The only way you can fail someone in a relationship, IMO, is to lie to them (or yourself) and waste their time staying with when it's not working / keeping that bit secret. That takes away their choices (to stay and try and see if it can work if XYZ is changed, or can be changed... Or to go... The mutual decision thing), and their chances to find someone who can be a partner to them & they can be a partner in return. Cheating is only one example of that kind of betrayal, although it's one of the better known ones. Doesn't mean it's wrong to stay together when things are hard, or you don't
know if it will work, or not. But if you know this isn't going to work for you? You don't string them along, lie, and betray them. You find your balls, and do the right thing, and break up with them. Just because a relationship fails, doesn't mean the individuals in the relationship failed.

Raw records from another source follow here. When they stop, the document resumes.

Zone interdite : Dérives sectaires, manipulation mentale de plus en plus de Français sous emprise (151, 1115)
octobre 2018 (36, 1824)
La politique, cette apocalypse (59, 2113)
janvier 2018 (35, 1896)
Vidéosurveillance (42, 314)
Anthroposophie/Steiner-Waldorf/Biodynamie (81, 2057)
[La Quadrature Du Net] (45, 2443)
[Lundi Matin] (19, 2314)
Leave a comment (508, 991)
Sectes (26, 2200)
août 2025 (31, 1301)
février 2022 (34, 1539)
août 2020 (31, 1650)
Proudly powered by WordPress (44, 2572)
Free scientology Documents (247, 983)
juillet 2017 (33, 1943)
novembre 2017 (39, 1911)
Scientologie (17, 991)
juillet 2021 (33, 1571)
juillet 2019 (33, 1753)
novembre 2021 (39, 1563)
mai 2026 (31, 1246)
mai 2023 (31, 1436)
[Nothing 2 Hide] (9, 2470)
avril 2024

...it is easier for them to believe you're just a liar, cheat etc because then you're so much easier to hate, this is why they argue with or ignore the contrary evidence.
This alone would have been more than enough for me to end it, with whomever, & whatever their issues are/were. Anyone who hates me? Can kiss my ass. Sayonara.
But that's the thing about dating, though. It's all about lining up preferences. And everyone's preferences and personal scales of what they love-like-don't mind-dislike-cannot abide? Are different. You put up with a helluva lot of bullshit I don't tolerate at all, meanwhile I have no problem with the thing that ended you two. Everyone has their own spectrums.
You're bad, they're safer without you etc. Projecting that onto you would reduce the guilt of cutting you out.
I'm the opposite. I'm a terrible person & I know it, they're safer without me. The guilt comes with staying, not leaving.